On this, the U.S. nonprofit organization United Against a Nuclear Iran–UANI is leading a pressure campaign, toward the U.S. and its allies, to keep the guard up on the regime’s escamotage to circumvent the sanctions, also due to a certain appeasement showed by Western countries. 

Thus, UANI has recently announced that its work to identify and detect rogue vessel operators engaged in Iranian regime oil and gas smuggling has resulted in 100 vessels being stripped of their flags by authorities worldwide. 

Until the West starts acting united and strong, rather than asking flagging foreign authorities to fend for themselves, we can expect that Iran will take advantage of their lagging capabilities to continue to enrich itself through smuggled energy resources. 

Adversaries including China, Russia and Venezuela will become increasingly brazen in their disregard for sanctions.
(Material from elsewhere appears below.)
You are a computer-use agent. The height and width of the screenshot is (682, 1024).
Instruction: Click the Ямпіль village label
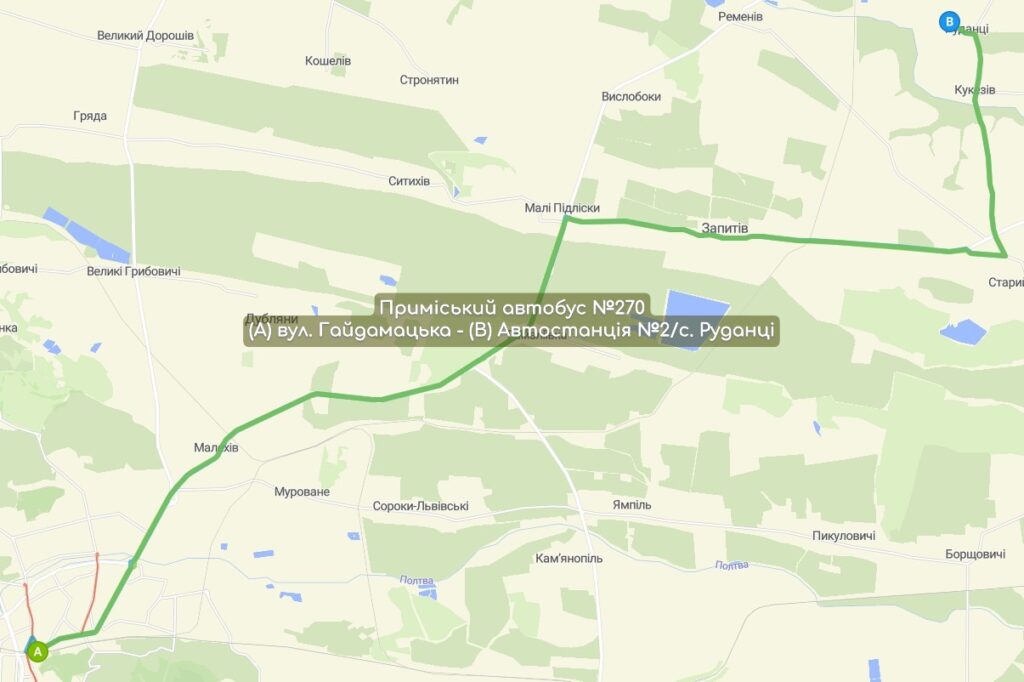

As an example, in March 2020, UANI reported that Iran exported 825,000 barrels of oil per day in violation of U.S. sanctions. That figure has soared in the last 15 months. In March 2022, UANI estimated that Iran exported 1.34 million barrels per day — including just under 900,000 barrels per day to China. 

Citing UANI research, Sen. Bob Menendez, D-N.J., noted in February that China paid $10 billion for Iranian oil in 2021 alone. A big chunk of these proceeds will end up being disbursed for regime terrorist funding, Iranian proxy wars, and Iran’s malign intelligence activities. 

Since the world has engaged Tehran over the nuclear dossier, we have been sitting and chatting with the mullahs’ representatives, sometimes smiling, sometimes frowning, but always beardy.   

Throughout the lifespan of Iran’s nuclear dossier, governments, think tanks and professional proliferation institutes have wrongly been questioning when Iran will get a nuclear bomb. Instead, we should ask ourselves, when will we finally get to grasp that it takes our own iron will, on both sides of the Atlantic, preventing them from getting one.  

Giulio Terzi di Sant’Agata is former foreign minister of Italy, former Italian ambassador to the U.S., and former permanent representative of Italy to the United Nations. He is a member of the Advisory Board of United Against a Nuclear Iran.